そのあたりの所を考えてみると、以前はネガティブなことを書くことによって自分の中の毒を出してすっきりするというデトックス的な、ある意味での「癒し」的な効果が自分の中にあったのだけど、今ではむしろネガティブなものが付着してしまう鬱陶しい感じになっていたのだと思う。

野口整体ではからだを働かせる(緊める)ことと休ませる(弛める)ことを考える。まあこれは何でも緊張と弛緩のリズムが大切だという話ではあるが、朝は本来は、というか私のようなタイプの人間は、ということかもしれないが、活動の時間だと思うし、本来はさっと緊めて仕事に取り掛かるというふうにしたい。しかし前の日までの毒や疲れが残っていてすぐには動けない、というときならデトックス的な、癒し的なことをやることで少しは動きやすくなる、ということもあったのだなと思う。だから基本的に朝の気分がポジティブになってきているならそこで何もネガティブなものをはさむ必要はないわけで、元気がみなぎるようなこと、希望に満ちたことを書いてもいい、書けばいいのだなと思った。

今までの自分のモーニングページの使い方を考えてみると、ぼーっとした幽明境にある頭の中を書きしるしたり、出来れば自動書記的に何かを書くとかを一つの理想とイメージしていた部分がある。自分はこうしたい、ということを悲壮感をみなぎらせて決意を書く、というものではないけれども、ポジティブなこともやれそうなことも思ったことを気楽に書けばいい。

そういう意味では、ポジティブなこと、やれそうなことを書いてしまうとやらなければいけなくなってしまう、ということを無意識に恐れる気持ちがあるんだな、ということにも気づいた。

また、何となく一貫性のある文章を書こうというバイアスがかかってしまうこともあるのだけど、でたらめの思いつきを書くのが面白ければそれを書いてもいいし、面白くないことをぐずぐず書くノリのときはそういうことを書いてもいい。気持ちの整理が書きたければそれを書いてもいいし、モーニングページ自体を話し相手に見立てて書いてもいい。今までのモーニングページはモノローグすぎたなと思う。

以上は自分の心の中の問題で、まあいえば「自由に書くことの難しさ」が現れてるんだなと思った。自由に書こうとしても、つい自分の中でルールを決めて、それに従って書いてしまうのだ。それ自体は悪いことではない、というか自分の書きたいことを書くのにそれが適切な補助線であれば別にルールに従うのも自由なのだけど、それはその時の「かりそめのルール」に過ぎない、「その場限りの遊びのルール」に過ぎないのだ、ということを忘れてはいけないのだと思った。

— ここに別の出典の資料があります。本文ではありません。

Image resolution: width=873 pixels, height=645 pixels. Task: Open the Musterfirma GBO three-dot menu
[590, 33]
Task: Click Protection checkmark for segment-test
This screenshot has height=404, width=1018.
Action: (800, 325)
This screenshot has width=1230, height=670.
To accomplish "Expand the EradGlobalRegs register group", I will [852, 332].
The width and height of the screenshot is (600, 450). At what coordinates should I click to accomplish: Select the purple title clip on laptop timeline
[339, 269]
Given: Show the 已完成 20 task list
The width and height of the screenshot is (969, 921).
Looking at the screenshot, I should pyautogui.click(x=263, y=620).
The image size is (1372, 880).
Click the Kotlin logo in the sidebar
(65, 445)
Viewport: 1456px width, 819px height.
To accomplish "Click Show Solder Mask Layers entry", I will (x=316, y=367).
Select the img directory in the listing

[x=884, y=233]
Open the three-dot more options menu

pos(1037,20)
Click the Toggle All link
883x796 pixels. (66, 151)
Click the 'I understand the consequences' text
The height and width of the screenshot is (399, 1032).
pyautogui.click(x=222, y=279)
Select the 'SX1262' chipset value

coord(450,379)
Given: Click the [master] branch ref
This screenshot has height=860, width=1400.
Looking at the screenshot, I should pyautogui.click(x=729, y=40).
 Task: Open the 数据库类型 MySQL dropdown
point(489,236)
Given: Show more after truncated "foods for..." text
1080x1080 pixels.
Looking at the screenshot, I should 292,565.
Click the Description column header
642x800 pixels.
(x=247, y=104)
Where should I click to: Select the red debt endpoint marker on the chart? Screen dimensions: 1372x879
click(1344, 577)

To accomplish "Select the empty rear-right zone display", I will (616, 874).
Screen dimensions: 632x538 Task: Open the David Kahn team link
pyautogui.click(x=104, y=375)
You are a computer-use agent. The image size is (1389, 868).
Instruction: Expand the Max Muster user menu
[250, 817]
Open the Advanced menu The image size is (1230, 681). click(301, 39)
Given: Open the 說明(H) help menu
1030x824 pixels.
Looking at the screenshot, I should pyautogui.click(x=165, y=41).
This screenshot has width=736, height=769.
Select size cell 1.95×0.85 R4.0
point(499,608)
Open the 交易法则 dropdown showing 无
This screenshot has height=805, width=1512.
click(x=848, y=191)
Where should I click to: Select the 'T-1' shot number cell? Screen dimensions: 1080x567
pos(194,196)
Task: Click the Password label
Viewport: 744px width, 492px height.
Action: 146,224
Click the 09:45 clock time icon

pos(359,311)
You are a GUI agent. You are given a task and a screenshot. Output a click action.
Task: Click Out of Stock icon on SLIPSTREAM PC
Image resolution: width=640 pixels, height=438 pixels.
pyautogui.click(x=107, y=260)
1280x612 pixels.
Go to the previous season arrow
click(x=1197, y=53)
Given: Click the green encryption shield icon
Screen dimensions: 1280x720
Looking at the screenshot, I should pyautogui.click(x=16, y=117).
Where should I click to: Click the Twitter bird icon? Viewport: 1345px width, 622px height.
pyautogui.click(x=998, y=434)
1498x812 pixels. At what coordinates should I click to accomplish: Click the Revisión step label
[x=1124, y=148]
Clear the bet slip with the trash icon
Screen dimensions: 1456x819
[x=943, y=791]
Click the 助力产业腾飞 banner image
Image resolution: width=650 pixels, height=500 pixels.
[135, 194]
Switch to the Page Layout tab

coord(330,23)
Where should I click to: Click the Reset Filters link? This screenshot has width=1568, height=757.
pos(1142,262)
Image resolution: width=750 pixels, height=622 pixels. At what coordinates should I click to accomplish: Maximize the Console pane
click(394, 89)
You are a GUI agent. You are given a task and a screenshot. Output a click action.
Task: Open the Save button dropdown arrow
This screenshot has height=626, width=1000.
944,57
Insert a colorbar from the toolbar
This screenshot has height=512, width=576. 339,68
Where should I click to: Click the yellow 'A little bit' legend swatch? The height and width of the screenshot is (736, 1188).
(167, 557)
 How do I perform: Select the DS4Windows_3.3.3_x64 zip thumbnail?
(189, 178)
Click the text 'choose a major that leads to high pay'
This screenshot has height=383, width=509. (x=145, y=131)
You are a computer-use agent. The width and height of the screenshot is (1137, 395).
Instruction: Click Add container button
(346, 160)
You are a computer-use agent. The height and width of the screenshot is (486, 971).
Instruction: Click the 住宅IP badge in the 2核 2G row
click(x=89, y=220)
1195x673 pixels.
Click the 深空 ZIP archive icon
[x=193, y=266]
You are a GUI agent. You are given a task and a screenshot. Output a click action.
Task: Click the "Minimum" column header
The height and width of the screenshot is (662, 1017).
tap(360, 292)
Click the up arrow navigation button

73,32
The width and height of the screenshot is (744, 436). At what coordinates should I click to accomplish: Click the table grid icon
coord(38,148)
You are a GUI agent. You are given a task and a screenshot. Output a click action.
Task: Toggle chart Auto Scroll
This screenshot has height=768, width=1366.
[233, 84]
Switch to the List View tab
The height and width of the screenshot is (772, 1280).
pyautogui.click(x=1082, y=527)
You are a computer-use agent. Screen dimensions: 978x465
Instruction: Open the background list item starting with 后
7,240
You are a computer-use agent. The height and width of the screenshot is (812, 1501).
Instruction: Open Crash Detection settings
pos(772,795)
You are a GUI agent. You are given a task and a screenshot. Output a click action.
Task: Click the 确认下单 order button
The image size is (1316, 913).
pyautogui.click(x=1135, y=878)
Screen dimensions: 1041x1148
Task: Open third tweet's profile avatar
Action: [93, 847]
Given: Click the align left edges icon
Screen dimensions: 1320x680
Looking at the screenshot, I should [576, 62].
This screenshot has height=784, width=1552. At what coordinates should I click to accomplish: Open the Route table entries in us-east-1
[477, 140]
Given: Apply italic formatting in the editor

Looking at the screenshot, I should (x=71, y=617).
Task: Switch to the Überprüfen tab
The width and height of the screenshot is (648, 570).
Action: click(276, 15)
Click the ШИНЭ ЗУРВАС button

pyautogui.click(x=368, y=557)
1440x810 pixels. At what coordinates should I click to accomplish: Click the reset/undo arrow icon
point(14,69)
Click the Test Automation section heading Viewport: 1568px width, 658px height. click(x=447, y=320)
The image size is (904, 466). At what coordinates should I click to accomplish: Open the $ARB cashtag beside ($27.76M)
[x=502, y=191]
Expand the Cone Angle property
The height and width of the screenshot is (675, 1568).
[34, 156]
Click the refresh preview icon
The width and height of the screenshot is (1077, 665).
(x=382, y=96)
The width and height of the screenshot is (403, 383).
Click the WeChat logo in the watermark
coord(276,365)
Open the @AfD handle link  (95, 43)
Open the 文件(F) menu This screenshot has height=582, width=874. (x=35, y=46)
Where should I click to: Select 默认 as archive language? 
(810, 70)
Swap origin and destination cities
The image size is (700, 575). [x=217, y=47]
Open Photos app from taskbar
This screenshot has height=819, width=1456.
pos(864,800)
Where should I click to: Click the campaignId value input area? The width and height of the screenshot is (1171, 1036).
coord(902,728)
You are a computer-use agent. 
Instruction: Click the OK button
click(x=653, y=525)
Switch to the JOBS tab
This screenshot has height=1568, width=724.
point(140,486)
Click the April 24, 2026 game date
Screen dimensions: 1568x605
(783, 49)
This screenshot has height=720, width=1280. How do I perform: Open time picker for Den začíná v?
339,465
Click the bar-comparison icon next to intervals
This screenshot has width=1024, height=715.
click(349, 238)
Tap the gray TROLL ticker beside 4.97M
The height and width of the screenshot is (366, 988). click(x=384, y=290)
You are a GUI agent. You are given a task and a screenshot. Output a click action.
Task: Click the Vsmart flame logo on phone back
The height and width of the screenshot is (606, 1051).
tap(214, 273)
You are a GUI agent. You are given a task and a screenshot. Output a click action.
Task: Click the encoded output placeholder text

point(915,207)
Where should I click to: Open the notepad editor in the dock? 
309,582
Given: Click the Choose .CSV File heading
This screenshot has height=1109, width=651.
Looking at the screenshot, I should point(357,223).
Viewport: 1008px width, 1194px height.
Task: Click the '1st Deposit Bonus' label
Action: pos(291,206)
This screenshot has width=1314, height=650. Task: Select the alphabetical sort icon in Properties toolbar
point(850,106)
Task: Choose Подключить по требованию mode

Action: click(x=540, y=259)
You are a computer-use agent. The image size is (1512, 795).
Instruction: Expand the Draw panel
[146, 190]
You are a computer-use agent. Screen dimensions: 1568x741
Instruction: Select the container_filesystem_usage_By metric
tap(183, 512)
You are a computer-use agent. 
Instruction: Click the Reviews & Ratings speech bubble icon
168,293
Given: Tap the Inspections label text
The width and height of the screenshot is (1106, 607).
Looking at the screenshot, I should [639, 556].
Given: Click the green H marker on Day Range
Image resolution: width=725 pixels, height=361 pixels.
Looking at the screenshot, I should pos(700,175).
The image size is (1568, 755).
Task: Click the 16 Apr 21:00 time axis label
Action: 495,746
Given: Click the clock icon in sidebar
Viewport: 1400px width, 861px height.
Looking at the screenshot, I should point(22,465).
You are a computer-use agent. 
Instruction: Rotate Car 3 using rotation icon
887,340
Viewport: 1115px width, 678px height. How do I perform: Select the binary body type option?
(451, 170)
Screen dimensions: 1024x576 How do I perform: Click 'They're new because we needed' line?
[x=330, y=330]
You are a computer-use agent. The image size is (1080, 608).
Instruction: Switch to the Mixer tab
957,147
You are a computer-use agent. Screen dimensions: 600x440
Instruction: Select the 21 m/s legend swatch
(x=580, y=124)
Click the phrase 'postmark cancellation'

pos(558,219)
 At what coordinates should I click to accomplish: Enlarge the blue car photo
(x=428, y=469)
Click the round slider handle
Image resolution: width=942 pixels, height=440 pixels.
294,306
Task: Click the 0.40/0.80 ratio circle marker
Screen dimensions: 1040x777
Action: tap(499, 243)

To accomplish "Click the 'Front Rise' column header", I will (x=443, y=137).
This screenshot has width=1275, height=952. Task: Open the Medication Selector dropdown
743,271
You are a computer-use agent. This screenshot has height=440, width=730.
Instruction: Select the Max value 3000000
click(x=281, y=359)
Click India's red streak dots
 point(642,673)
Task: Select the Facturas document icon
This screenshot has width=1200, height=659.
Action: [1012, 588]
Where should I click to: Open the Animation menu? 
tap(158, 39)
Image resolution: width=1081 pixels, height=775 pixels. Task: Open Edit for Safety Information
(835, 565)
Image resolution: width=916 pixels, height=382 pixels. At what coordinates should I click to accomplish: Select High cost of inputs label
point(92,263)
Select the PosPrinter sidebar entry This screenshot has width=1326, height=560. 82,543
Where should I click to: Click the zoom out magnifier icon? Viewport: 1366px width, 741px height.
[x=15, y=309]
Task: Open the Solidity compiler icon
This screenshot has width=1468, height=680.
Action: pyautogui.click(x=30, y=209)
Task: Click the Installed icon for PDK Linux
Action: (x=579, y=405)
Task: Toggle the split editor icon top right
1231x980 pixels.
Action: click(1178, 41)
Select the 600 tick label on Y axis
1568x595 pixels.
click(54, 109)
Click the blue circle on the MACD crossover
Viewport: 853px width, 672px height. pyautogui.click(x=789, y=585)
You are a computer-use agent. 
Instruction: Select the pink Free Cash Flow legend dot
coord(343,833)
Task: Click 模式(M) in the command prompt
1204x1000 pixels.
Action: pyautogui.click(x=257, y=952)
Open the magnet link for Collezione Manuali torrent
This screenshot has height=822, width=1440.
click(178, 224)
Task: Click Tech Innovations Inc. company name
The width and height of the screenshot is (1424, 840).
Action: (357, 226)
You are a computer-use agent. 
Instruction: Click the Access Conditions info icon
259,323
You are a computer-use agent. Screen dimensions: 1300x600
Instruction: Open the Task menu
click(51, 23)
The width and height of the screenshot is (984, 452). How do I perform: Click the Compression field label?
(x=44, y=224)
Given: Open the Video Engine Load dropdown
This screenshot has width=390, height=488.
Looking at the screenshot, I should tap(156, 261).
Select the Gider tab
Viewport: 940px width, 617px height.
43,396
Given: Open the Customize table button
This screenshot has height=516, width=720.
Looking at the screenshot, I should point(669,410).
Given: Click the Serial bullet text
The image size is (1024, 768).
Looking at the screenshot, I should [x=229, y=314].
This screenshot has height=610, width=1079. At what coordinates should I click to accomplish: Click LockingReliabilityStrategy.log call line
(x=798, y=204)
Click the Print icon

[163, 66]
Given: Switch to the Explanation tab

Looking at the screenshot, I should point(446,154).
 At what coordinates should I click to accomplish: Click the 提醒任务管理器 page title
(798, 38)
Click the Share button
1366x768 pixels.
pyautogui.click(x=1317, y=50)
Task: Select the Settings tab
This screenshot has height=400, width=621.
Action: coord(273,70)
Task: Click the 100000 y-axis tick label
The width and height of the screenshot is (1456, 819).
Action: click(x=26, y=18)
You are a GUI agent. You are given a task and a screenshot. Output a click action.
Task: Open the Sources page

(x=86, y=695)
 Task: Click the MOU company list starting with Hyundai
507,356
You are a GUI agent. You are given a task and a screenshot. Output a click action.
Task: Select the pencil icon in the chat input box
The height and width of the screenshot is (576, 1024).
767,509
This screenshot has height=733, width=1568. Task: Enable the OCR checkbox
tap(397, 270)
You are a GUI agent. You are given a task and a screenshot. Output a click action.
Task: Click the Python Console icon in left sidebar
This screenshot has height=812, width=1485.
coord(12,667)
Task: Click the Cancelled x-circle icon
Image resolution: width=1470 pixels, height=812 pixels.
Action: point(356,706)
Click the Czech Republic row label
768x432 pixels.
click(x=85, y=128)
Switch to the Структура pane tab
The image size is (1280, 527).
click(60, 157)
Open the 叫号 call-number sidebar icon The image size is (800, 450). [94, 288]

人は自由になりたがっているようでいて、でも本当に自由では、本当に何の手がかりもなければ何もできない。その場その場の空気の中から水晶の足場を紡ぎだして、それに足をかけて高く跳ぶ、自由とはたとえばそんなもの何だろう。『進撃の巨人』の兵団が使う立体起動装置のようなもので、何もない場所では跳べないのだ。

だからつい、昨日使った足場を今日も使おう、という怠け心が出てしまう。読み返すわけではないのだけど、前の日にそれを書いたときの気分は覚えているから、条件反射的にネガティブな記述を繰り返してしまう、ということもあったのだなと思う。

ただ、正直言ってこうなってしまうのは自分の問題だけではないと思った。


The Artist's Way (Inner Workbook)
Julia Cameron
Tarcher

二つ目は、本の書き方に問題があるのではないか、ということだ。実際、日本語訳を読んでみると、書かれている文章の例がネガティブなものばかりなのだ。私などは理論よりも実例の方が先に目に入ってしまうので、ついそのネガティブな記述を書くべきなんだというふうに誤解してしまった面はあるなと思う。「モーニングページには泣きごとを書け」、と誤解してしまったのだ。他の記述を読んでいると必ずしもそうではないということはわかるのだけど、一度そう思って無意識の領域に入ってしまったことを直すのはけっこう大変なのだ。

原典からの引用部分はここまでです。